An ode to Canada’s lost buildings and a memoir by Elamin Abdelmahmoud are among our picks for the best books of the season
Theatres, hotels and industrial plants from St. John’s to Victoria come to life again in this engrossing work of social history by architecture critic Bozikovic and illustrator Biesinger. Fire and the mid-20th-century mania for “urban renewal” may top the list of direct causes, but a host of factors were involved, including technological revolution and changing tastes.
This exquisite collection includes “Lagomorph,” the moving and occasionally hilarious tale of a man alone in the world except for his family’s pet rabbit. Other gems: “Everything Underneath” and “Once Removed,” in which MacLeod explores the ways humans “parcel out” their love.

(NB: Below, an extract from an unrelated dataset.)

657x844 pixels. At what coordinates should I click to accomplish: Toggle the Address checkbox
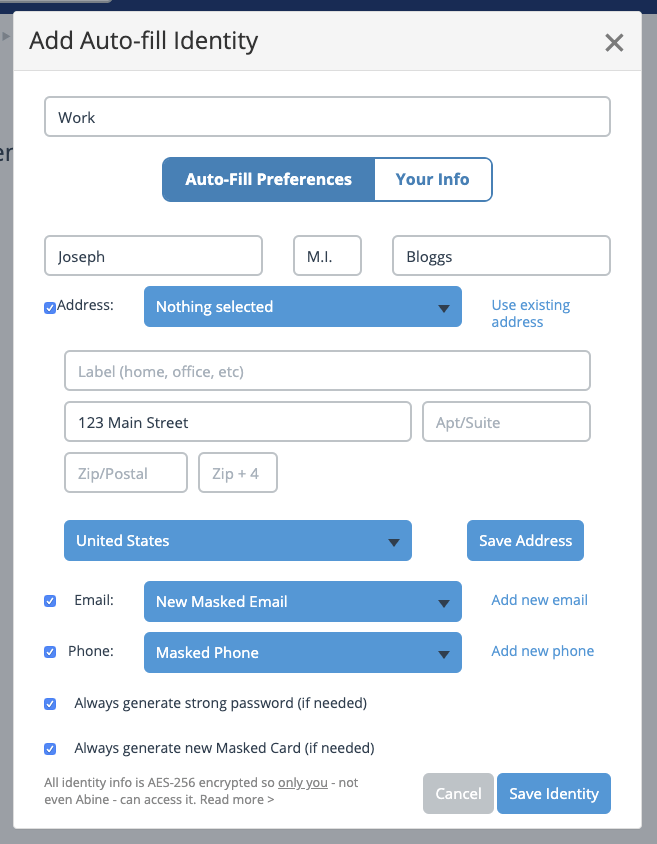pos(50,308)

Korean noir, even when leavened by Gu’s moments of caustic humour, is as noir as it gets. Hornclaw, a self-described “disease-control specialist”—a.k.a. contract killer—is, at 65, a little creaky and considerably cranky as the riveting centre of a page-turning thriller and a sharp satire of South Korean attitudes toward elderly women.
The Newfoundland novelist writes characters who specialize in pithy, needle-sharp assessments of one another. But Moore reaches another level in this gritty and compelling story of a mother, her stabbed and beaten son, and a cascade of memories. It features relationships wanted and unwanted, and love that’s unforgettable—all set against the 2020 Snowmageddon, a record-breaking blizzard for St. John’s.

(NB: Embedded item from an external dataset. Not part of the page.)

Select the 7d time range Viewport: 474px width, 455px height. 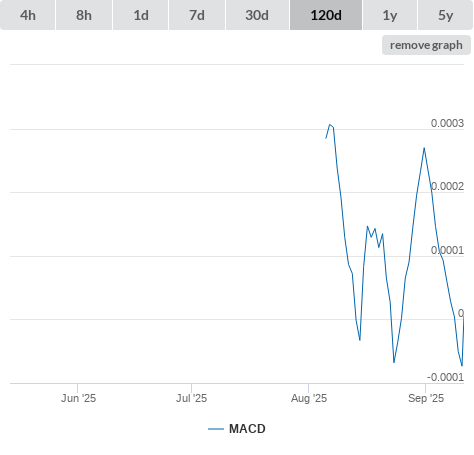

In essays as arresting as his subtitle, the host of the popular CBC podcast Pop Chat revisits the building blocks that shaped his sense of self. Subjects include his experience of having “Blackness” thrust upon him at age 12, when he moved from Sudan to Canada; the social possibilities provided by pro wrestling; and what the international stardom of Egyptian footballer Mohamed Salah means to Muslim children living in the West.
According to Indian lore, Siddhartha Gautama abandoned his family to go in search of enlightenment on the night his wife, Yasodhara, gave birth to their son. Within a few years, he was known as the Buddha. Selvadurai’s tale of emotionally torn star-crossed lovers—and the aftermath of their parting—is subtle, absorbing and thoroughly modern.